Product suggestions based on a predictive model
As a result of the improvement in agent response times, the proposal is to focus on customer relations rather than just solving problems. Using the predictive model, Stone now suggests to agents new products they can present to the customers they are serving. There is a team dedicated to working on the probability of a customer wanting a different product, training AI to make these suggestions and send only products that have synergy with the customer, which is presented to them during service.
"By offering products that align with the customer’s needs, we were able to resolve issues more quickly and achieve good results. An interesting fact is that the marketing team had a 7% conversion rate in a self-service campaign, with email marketing, while the product suggestion project using the predictive model converted 10.6%. That is the difference that personalized service based on human contact can make."
With this leverage in service quality, it is clear that customers whose problems have been resolved tend to be more loyal to the brand. In addition, the project also positively affected the work experience of the enchanters, as the decision to offer products was in their hands, and the recommendation increased assertiveness.
The Twilio Flex platform, combined with Copilot, where all customer service is performed, also shows which products the customer already has and allows suggestions to be passed on to the sales team when there is a potential conversion. The data is updated daily with what happened in each case.
The entire solution allows Stone’s enchanters to focus more and more on customer relationships and not just on troubleshooting.

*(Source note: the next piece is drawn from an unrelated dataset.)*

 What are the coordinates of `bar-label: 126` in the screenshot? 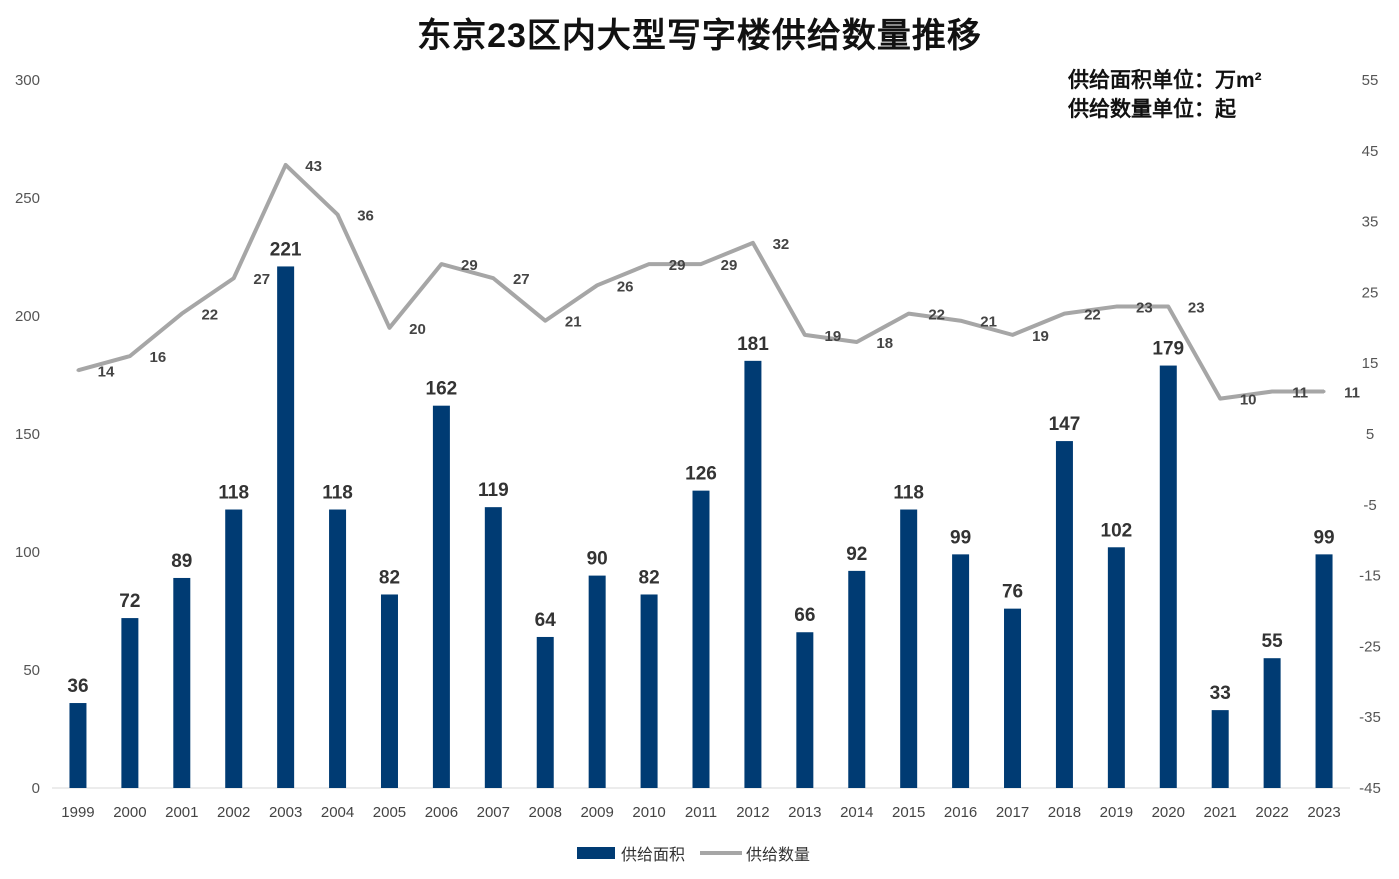 It's located at (701, 474).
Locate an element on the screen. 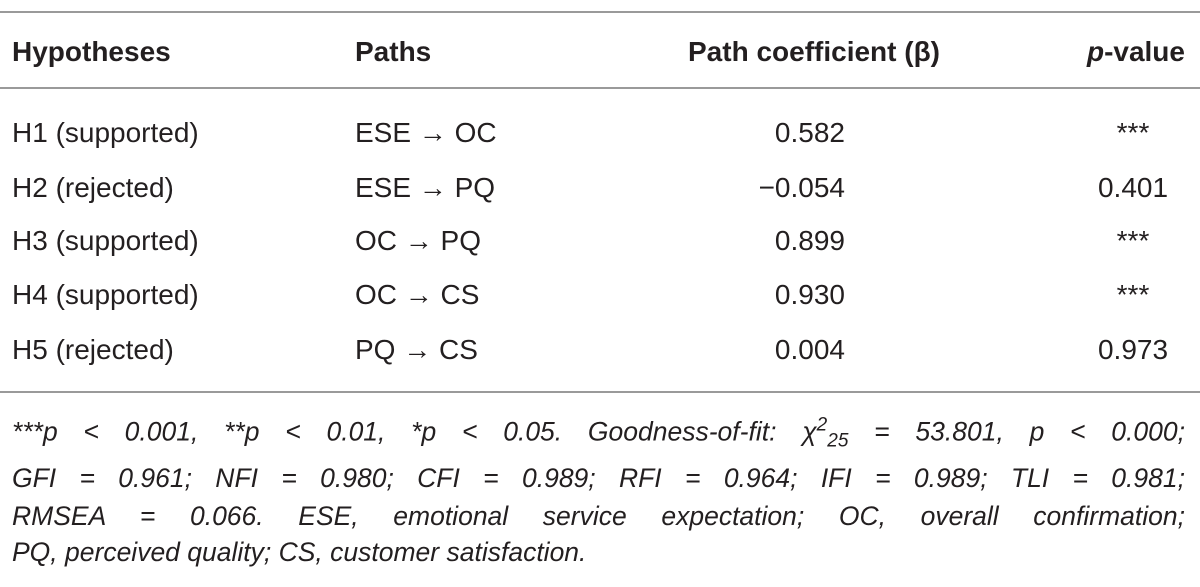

ResumeAI: 18,000 minutes saved per day
The third project in this batch, also linked to the previous ones, includes a partnership with OpenAI that allows AI to summarize the consultations carried out in place of the enchanters.
Previously, enchanters took about 1 minute to complete the task, and AI now takes a maximum of 15 seconds, summarizing everything in 5 bullet points. This feature was already part of previous services, thanks to Twilio tools, but is now active for the entire operation.
AI for CSAT: better evaluation of service for constant improvements in operation
The fourth and final feature focuses on the quality of service. When an enchanter finishes a call, they send the CSAT to the customer, whose responses are then evaluated by the quality-control team. With the summary feature, which includes Twilio and OpenAI, the AI itself tells you what the customer's CSAT was.
In the past, the CSAT response rate was only 10%, and the entire experience was evaluated based on those 10% of responding customers. The new model is designed to evaluate all customer service interactions.
“Obviously, humans evaluate AI to determine whether it is reaching the right conclusions, since we are still in the pilot phase. However, we have already achieved 65% accuracy, and we are constantly training the AI to avoid any kind of misinterpretation. In addition, CSATs answered by real customers train the AI, making it possible to see things from the customer’s perspective, not that of other agents," says Yule.
"We are still learning how AI can revolutionize customer service. Our main goal is to understand what we can automate and improve with AI so that our human customer service can increasingly focus on building relationships with our customers, delivering unique and personalized experiences."